Sizing up our own home improvement clients

From our own roster of home improvement brands, Delta® Faucet Company and TimberTech® decking have two of the strongest green marketing stories to tell. Delta promotes the fact that all of its bathroom faucets and toilets are WaterSense® labeled. WaterSense is a registered mark of the U.S. Environmental Protection Agency, and it indicates that the labeled product is certified to use at least 20% less water than non-labeled products.

In the composite decking category, TimberTech makes an advanced product that is almost 100% recycled PVC. In fact, they are the largest vertically integrated recycler of PVC plastic in the U.S. When you add in their composite products, TimberTech currently diverts 500 million pounds of waste from landfills annually, with a goal of using one billion pounds a year by the end of 2026.

Marketing sustainability in kitchen and bath

Delta is hardly the only kitchen and bath brand marketing green innovations. In the water-savings department alone, the range of ingenuity is impressive. This is a direct result of the fact that the average American uses 82 gallons of water a day, and water shortages are becoming more frequent.

Gerber Plumbing Fixtures offers a high-efficiency, water-saving toilet that is rated at 1.28 gpf (gallons per flush) and is WaterSense-certified. The RainStick® Shower not only recirculates the water you shower with, it uses each drop six times before it goes down the drain. And Moen makes a Smart Shower that warms up your water, then pauses until you’re ready to step in.

Decorative tiles and surfaces have also become more sustainable. Kohler® WasteLAB has developed decorative brushed and matte tiles that are made from 100% recycled waste—and look like sculpted clay. Crossville® offers a carbon-neutral porcelain tile collection with six metallic-look finishes. Cosentino® is also promoting carbon-neutral products with its marble-inspired countertops and surfaces, which incorporate recycled materials from their own manufacturing process.

Home improvement retailers are getting greener too

The home improvement stores where many of these products are sold have also been embracing sustainability. Lowe’s® recently reported a 49% reduction in Scope 1 and Scope 2 greenhouse gas emissions since 2016. (Scope 1 emissions are from fuels burned directly, while Scope 2 emissions come from indirect energy purchased.) They also achieved a 6% reduction in total energy consumption since 2021. As for their suppliers, Lowe’s reports that 86% of them have set sustainability goals.

Not to be outdone, The Home Depot® was awarded a Green Power Leadership Award from the EPA for 2023. They are currently using 409 million kWh of green power annually, which meets a full 15% of their overall electricity use. This comes on the heels of their 2022 accomplishments—providing retail access to solar panels for more than 7,000 homes, and selling more than 4,000 EV chargers.

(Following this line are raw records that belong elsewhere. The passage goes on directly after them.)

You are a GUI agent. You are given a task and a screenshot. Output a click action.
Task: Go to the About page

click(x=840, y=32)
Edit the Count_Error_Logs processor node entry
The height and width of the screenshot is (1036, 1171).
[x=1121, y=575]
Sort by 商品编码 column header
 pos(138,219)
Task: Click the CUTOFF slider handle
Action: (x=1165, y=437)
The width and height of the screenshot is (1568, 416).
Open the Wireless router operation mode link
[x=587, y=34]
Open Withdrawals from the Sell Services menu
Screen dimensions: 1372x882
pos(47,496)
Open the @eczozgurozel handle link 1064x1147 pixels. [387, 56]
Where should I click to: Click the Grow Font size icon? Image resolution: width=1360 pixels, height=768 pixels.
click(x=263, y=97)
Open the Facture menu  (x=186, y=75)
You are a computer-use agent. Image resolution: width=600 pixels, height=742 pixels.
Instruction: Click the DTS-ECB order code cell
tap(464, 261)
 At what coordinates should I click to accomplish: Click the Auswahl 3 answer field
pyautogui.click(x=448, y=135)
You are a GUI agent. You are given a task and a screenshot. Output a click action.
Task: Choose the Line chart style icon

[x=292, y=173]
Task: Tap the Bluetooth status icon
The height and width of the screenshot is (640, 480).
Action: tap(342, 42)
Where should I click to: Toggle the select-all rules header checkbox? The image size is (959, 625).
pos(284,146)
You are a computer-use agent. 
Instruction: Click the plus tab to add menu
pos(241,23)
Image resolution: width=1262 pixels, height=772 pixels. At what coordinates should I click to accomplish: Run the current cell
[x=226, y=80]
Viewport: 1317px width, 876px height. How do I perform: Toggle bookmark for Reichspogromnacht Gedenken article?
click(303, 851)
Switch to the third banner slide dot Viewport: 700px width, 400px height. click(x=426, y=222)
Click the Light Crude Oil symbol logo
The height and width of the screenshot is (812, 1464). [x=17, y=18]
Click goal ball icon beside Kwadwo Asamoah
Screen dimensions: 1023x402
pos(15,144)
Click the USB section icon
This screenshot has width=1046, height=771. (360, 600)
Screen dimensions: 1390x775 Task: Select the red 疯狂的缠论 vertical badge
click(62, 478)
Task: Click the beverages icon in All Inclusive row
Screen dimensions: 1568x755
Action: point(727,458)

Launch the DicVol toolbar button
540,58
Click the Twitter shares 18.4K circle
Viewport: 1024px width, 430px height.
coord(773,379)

Greenwashing leads to black eyes

Unfortunately, many brands try to take advantage of the desire for safer, more eco-friendly products. And some get caught. In 2017, the FTC found four paint brands (including one of the top brands in the U.S.) guilty of false claims that their products were free of volatile organic compounds (VOCs). To make matters worse, some of their promotions claimed the paints were safe around babies, pregnant women, and other sensitive populations, with no evidence to support those claims. Two of the paint brands even put official-looking environmental seals on their products, without disclosing that they had created and awarded those seals to themselves.

Sometimes, a sustainability claim can be true and still get you into trouble. In 2019, IKEA built what they touted as their most sustainable store yet. And that was true enough. But it soon became public knowledge that to build their state-of-sustainability store, IKEA was responsible for knocking down the most sustainable supermarket in the United Kingdom, a Sainsbury store that was only 17 years old. That is nobody’s idea of sustainability.

Our advice: If you have a credible (and if at all possible, certified) sustainability story to tell, by all means tell it. If not, we recommend you stick to verifiable brand claims until your green claims are legit. Making vaguely green claims will cost you customers and credibility. Both are difficult, and sometimes impossible, to win back.